1991 Acura Integra with poor engine compression test results

Discussion in 'General Motoring' started by BadLuckShleprock, Sep 6, 2004.

  1. My Camry was stolen last Thanksgiving, and the junker I bought to
    replace it finally died, so I'm in the market again for a new-to-me
    vehicle. This time, I have a little more to spend, and I want to find
    a set of wheels that will be reliable and last me for years to come.

    I'm in L.A., and wading through all the swindlers in the classifieds
    is driving me crazy. I finally found one guy who answered all my
    questions willingly, and didn't even bat an eye when I said I wanted
    to take the car in to a dealership to get it tested.

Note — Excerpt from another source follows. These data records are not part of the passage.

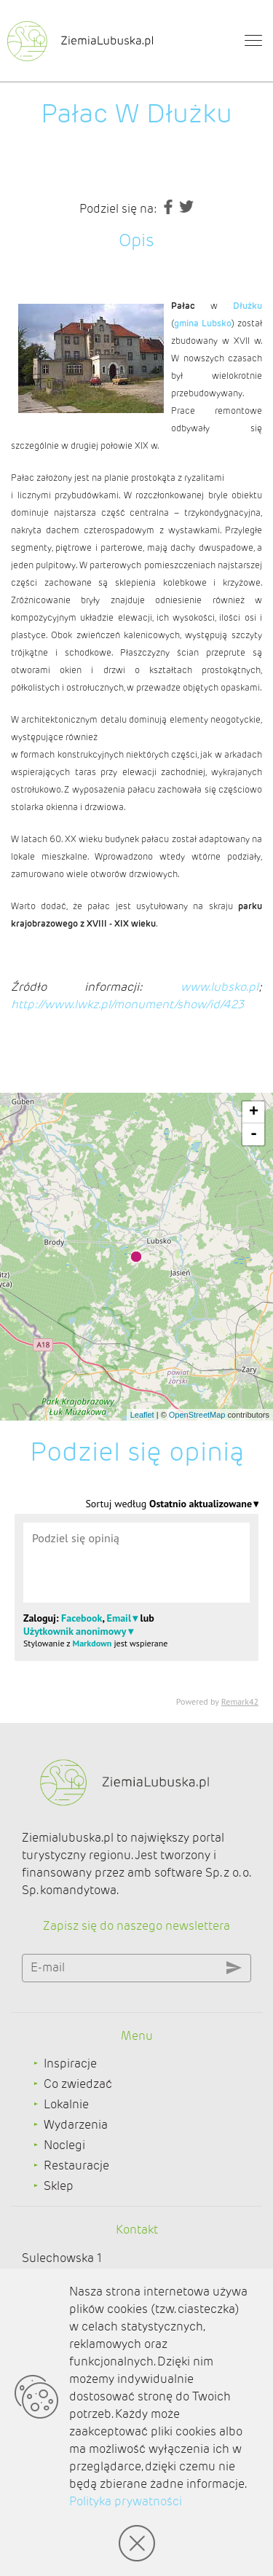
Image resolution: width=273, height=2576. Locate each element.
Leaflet (142, 1414)
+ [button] (253, 1112)
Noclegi (64, 2145)
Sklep (59, 2186)
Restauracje (76, 2165)
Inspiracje (70, 2063)
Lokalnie (66, 2104)
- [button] (253, 1134)
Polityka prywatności (125, 2501)
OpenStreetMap (197, 1414)
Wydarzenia (76, 2124)
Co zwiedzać (78, 2084)
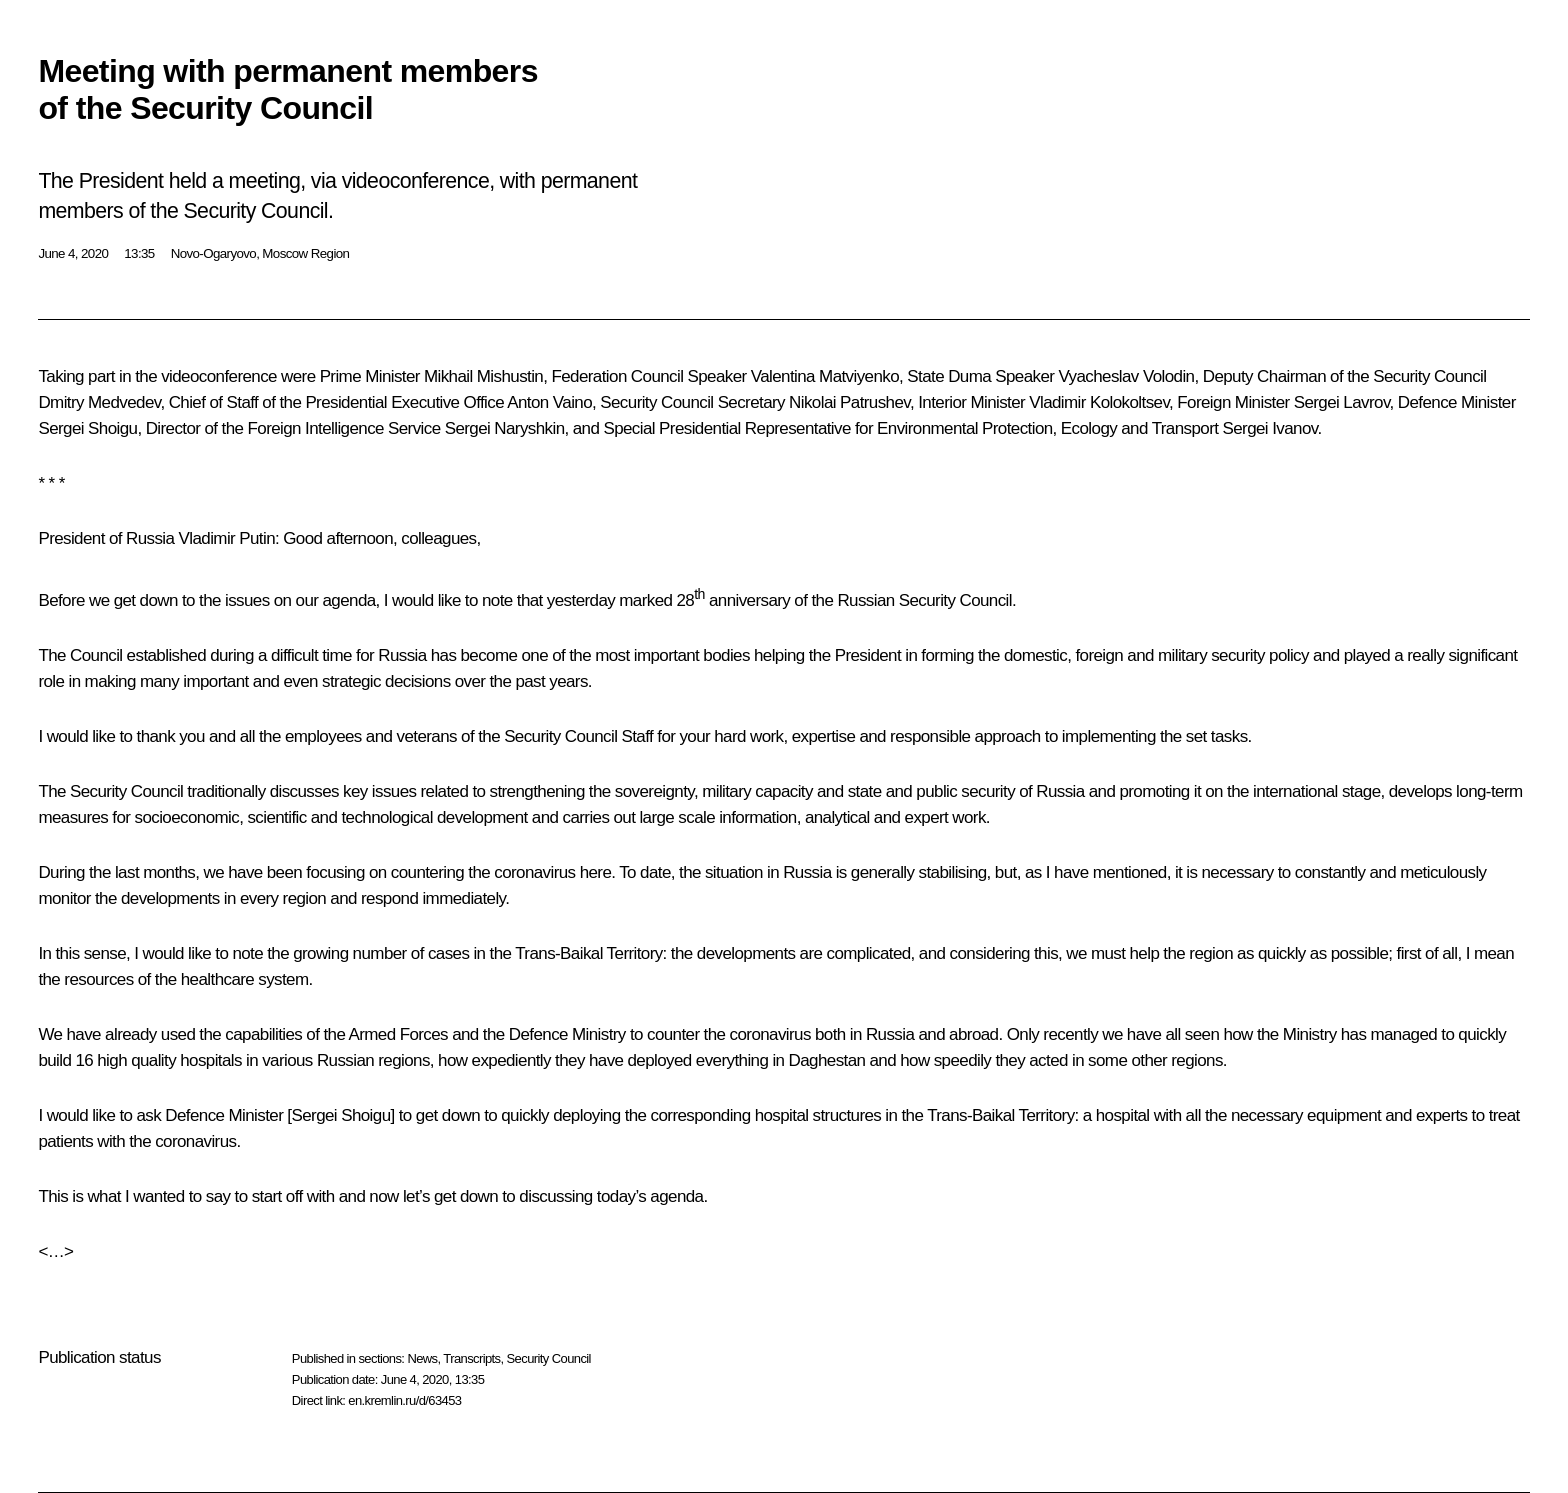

    The car is a '91 Acura Integra, manual transmission, with <140K miles
    on it. He's the only owner, has had regular servicing done on it, and
    has kept all the records. Sounded good. So we took it in to the
    Acura dealership.

    The buyer's safety inspection came back fairly clean, except for
    "crunchy" radiator hoses. The engine compression test, though, didn't
    go so well. Of the four cylinders, one was within good range
    (170-180psi), but the other three were at or below the minimum range
    (in the 120s and 130s). The service guy said that one being off
    wasn't uncommon, but three? That made him nervous. He says a valve
    adjustment could fix it, but might not.

    Normally, I'd just say forget it. And I'm tempted to do so now, but
    for the fact that I'm having so much trouble finding anything
    reasonable in the <$3K range. So I thought I'd ask around a bit

    What problems can these engine compression results indicate? How will
    they affect the reliability and lifespan of the vehicle? Can you
    offer me any other helpful information or suggestions?

    Bad Luck Shleprock
    BadLuckShleprock, Sep 6, 2004
  2. BadLuckShleprock

    jim beam Guest

    i'll buy that car off you.

    look, the dealer's interested in having you spend money. a very large
    amount of money if they can convince you to buy a new short block. if
    the car runs ok, and passes smog, what are you worried abut? some makes
    of vehicle don't even specify compression. it's in the honda book more
    for wear indication than anything else. doesn't mean the vehicle not
    got $3k's worth of life left in it.

    seriously, for that money, you're getting a great deal. just drive,
    enjoy, and keep up with the routine maintenance. and adjusting the
    valves can't hurt if it's done right, but it's unlikely the engine's so
    whacked that it'll make a lot of difference.